I study BSc Mathematics and Statistics and I like that my degree is very practical. It is also very applicable to real life: not only do you learn programming but some modules can teach you Excel, which you can get a certification in, R studio and also how to write a mathematical document which comes under Number, Sets and Functions. One of my favourite modules in my second year was Introduction to Computing which introduced us to Python. The lecturers crafted this module very well and taught us to a good standard, enabling us to complete the final project which was challenging but very engaging. Furthermore, it is a great addition to the CV, as it shows that you can code. Coding demonstrates that you have good problem-solving skills. One thing that you need to look out for is how to translate what you do in these modules into real-life skills. This can really make you stand out.

How can you make the most out of blended learning?

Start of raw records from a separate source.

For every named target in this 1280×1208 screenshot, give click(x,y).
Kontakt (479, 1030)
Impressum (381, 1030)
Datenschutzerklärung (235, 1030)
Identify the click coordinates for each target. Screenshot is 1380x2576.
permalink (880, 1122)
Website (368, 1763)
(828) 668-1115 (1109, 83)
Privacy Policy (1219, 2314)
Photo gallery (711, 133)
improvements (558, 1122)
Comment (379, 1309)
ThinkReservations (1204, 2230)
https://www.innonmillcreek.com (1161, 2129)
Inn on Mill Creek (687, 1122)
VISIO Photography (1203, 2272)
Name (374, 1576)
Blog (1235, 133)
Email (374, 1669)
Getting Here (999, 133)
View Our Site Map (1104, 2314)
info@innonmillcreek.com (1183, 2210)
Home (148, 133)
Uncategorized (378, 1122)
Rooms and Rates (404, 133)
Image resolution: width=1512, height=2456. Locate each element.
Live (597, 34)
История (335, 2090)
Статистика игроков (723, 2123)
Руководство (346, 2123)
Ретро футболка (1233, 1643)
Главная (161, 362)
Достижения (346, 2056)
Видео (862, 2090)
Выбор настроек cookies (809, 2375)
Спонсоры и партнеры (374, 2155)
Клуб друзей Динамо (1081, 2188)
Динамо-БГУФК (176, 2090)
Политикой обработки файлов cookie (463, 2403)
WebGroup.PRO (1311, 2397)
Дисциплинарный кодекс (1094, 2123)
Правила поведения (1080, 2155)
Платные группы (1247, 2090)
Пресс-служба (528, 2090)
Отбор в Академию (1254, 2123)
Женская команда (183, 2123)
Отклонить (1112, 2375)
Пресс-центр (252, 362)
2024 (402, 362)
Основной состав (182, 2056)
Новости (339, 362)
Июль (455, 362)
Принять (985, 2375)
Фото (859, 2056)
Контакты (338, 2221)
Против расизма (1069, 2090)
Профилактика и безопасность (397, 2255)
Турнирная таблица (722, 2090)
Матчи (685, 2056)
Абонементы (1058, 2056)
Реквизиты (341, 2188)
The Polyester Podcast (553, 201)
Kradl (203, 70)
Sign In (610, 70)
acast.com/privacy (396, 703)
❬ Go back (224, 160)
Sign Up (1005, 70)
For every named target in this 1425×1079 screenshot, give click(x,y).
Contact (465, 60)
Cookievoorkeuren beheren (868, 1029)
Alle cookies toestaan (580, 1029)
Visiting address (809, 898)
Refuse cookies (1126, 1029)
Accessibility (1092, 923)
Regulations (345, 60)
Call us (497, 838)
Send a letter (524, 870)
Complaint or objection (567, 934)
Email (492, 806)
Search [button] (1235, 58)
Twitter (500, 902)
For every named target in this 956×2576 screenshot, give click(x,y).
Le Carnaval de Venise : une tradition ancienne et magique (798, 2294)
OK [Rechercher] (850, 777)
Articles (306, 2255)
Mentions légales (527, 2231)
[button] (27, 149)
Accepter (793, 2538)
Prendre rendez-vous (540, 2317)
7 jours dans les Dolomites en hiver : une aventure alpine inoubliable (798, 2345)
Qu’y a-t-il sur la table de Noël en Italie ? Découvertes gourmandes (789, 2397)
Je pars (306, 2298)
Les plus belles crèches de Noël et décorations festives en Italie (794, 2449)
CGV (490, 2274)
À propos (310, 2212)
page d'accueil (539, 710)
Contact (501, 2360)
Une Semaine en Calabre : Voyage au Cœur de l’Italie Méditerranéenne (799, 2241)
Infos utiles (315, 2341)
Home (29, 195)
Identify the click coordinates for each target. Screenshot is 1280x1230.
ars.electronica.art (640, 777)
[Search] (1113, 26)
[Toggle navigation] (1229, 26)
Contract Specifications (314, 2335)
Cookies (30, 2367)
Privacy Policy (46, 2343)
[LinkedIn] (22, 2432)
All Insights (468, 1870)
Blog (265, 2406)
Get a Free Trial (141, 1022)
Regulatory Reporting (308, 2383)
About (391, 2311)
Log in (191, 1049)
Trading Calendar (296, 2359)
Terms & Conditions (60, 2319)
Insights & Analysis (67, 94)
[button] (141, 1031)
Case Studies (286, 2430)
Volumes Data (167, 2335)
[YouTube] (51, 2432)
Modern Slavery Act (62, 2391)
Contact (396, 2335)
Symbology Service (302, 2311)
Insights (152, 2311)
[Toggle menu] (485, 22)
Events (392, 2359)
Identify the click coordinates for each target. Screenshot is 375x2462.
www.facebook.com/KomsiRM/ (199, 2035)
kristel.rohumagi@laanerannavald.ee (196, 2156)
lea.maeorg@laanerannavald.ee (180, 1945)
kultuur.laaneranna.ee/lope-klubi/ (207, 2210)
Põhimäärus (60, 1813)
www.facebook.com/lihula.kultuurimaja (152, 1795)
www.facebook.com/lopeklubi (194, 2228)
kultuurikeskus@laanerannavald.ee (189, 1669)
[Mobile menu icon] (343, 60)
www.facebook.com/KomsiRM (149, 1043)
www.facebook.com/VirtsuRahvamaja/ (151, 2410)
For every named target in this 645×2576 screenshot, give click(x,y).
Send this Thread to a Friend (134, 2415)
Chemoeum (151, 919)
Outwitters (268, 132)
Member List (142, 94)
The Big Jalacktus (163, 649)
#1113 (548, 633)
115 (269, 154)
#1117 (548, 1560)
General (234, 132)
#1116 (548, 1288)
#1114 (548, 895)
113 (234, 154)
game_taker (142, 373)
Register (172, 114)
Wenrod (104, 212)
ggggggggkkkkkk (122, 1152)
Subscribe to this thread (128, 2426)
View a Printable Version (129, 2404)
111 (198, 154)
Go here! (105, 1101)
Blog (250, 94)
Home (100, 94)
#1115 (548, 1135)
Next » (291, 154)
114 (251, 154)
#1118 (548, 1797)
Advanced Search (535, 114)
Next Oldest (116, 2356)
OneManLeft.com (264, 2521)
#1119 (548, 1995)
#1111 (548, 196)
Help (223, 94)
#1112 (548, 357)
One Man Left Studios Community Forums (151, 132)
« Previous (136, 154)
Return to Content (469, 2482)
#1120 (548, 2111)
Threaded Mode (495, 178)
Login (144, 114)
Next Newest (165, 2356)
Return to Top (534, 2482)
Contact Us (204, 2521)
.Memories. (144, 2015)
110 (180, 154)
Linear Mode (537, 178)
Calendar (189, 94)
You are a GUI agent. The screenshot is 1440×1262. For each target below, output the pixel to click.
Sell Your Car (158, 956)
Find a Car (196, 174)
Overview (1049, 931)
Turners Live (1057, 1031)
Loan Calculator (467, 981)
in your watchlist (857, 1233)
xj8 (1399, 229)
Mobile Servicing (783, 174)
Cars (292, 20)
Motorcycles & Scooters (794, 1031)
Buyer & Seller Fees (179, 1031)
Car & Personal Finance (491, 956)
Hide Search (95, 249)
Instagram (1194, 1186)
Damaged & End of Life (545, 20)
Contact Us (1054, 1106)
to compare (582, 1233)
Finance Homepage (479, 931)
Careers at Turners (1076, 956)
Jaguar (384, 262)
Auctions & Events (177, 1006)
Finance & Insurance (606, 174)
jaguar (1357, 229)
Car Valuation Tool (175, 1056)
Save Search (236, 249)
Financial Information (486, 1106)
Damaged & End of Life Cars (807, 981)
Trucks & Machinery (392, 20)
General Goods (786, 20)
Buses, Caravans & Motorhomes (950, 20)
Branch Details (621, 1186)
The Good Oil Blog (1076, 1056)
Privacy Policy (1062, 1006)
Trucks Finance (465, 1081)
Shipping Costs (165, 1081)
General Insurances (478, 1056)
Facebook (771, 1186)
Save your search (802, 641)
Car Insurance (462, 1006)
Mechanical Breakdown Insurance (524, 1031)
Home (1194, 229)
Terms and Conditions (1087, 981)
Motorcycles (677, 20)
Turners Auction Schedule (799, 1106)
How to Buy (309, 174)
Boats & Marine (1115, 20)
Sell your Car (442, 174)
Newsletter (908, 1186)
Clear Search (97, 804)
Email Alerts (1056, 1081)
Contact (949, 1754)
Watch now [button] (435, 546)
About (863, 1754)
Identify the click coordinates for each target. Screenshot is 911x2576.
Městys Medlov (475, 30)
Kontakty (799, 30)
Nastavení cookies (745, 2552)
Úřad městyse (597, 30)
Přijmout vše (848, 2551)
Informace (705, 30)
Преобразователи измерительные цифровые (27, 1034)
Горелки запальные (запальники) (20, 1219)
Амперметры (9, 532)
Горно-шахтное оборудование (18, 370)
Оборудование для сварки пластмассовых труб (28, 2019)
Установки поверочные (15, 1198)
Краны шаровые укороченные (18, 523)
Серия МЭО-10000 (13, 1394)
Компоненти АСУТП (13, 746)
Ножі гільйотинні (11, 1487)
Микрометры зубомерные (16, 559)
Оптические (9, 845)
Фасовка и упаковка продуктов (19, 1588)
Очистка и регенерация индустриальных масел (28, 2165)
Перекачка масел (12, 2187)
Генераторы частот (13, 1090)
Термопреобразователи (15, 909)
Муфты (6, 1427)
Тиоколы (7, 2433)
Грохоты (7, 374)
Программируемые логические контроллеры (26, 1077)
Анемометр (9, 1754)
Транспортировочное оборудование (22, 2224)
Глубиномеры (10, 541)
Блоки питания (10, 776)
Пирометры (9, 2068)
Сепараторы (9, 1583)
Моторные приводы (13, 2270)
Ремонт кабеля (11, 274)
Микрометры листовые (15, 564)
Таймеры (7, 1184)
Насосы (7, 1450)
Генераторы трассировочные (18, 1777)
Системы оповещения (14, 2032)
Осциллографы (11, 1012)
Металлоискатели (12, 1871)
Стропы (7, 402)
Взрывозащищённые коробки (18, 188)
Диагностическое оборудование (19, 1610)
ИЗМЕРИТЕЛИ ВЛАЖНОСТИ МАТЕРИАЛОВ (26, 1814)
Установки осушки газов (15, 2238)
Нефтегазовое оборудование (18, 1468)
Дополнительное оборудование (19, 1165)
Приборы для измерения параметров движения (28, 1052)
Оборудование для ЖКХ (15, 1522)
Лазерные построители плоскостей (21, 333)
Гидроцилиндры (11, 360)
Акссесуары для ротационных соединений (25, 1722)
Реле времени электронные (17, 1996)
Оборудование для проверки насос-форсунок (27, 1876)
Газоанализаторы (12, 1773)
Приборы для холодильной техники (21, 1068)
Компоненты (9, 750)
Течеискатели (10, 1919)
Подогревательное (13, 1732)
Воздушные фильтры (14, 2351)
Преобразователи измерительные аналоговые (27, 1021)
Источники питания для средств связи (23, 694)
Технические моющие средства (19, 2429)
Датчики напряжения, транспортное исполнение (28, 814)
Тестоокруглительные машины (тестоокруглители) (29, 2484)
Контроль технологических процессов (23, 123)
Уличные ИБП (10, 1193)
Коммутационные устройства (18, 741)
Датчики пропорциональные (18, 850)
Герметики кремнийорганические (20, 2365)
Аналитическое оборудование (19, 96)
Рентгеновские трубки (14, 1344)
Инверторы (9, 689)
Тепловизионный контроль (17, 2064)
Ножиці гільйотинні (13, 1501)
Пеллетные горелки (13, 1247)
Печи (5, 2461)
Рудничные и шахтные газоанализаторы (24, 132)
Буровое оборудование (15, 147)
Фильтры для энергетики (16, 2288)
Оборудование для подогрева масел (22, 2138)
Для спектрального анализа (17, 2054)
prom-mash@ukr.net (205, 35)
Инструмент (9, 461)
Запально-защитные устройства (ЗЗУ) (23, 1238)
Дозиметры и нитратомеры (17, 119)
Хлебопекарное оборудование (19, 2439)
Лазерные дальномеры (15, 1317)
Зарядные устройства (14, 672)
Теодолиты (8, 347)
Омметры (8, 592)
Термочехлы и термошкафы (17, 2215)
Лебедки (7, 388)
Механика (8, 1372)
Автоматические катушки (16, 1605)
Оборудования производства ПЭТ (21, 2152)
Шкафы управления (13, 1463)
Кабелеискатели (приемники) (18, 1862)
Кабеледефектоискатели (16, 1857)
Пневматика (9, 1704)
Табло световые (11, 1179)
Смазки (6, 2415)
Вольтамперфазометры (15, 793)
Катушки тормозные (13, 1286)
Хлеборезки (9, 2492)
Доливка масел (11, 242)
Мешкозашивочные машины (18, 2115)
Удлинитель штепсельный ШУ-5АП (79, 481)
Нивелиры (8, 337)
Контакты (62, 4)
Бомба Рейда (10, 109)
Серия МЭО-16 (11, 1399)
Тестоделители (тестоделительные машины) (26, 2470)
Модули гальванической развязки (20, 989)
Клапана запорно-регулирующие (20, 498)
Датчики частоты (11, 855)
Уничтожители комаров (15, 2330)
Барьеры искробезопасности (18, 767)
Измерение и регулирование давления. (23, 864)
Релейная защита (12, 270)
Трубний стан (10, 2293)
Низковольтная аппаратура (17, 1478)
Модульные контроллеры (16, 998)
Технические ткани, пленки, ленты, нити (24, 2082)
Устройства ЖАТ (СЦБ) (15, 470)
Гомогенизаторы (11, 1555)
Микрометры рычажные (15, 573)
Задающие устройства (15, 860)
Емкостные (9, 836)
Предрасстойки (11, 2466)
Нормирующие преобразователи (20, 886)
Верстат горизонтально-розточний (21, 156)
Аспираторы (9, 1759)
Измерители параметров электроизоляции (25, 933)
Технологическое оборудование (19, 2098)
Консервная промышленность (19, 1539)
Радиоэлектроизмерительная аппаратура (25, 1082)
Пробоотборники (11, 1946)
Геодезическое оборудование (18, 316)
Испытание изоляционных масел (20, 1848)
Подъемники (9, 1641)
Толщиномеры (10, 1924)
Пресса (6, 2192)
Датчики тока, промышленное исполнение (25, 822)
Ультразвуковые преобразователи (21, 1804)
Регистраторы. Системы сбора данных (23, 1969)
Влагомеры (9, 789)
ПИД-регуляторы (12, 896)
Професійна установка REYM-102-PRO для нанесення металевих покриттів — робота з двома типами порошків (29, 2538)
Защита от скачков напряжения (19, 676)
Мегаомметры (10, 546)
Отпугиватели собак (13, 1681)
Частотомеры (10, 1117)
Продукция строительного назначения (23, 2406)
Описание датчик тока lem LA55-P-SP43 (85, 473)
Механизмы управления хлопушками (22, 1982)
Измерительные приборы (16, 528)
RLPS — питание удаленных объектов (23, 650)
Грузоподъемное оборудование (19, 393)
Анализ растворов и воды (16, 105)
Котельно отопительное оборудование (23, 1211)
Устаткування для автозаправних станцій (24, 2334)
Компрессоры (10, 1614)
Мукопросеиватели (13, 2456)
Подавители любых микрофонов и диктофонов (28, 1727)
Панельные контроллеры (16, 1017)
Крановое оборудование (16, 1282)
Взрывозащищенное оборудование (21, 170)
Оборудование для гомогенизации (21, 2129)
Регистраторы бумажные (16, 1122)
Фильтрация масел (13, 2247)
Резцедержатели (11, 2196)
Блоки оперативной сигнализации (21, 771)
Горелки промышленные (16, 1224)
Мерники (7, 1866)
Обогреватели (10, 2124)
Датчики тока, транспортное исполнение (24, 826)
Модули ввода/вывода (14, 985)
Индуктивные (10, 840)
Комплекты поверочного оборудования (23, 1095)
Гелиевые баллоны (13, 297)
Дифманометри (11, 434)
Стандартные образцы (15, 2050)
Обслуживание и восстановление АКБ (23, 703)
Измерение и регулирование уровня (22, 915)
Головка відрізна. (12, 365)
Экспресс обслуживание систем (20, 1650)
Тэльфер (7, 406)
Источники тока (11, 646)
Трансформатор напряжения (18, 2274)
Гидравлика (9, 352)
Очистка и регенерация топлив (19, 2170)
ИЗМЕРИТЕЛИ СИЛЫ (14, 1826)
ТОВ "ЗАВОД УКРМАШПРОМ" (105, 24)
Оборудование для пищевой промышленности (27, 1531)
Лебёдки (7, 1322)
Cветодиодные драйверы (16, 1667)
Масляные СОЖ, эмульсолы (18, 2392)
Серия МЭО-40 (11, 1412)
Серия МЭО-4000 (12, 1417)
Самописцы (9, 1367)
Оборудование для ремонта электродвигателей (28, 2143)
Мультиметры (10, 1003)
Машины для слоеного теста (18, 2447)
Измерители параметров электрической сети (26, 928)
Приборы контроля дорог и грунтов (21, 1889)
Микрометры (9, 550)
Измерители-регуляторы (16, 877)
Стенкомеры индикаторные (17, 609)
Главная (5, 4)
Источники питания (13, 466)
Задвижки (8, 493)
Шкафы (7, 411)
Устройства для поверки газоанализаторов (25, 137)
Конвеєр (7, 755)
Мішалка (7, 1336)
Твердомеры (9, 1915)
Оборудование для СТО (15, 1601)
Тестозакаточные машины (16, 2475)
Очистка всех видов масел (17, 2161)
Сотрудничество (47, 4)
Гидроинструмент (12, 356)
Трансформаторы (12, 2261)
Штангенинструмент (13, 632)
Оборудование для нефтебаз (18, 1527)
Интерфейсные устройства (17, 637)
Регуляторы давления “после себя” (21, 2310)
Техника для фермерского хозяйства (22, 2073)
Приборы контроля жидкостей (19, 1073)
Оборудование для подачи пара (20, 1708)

Blended learning has its benefits, one of them being that we had the privilege of having recorded lectures so we could view them at our own time and learn at our own pace. I recommend that students do not fall behind schedule as it can make you become complacent and it will be then tough to catch up. The transition from in-person to blended learning has been good and the office hours are online so you can still ask questions on what you are stuck on. My experience has been good: I make sure to get a good night’s sleep so that I can wake up early for the lectures and finish on time. Although in the past year we have missed out a bit on the social aspect of University, there were also plenty of in-person tutorials, which I went to, and studying in real-time is a different feeling as opposed to online. The only advice I would give to students is to never leave work to do at the last minute and make sure they make the most of their time and take regular breaks.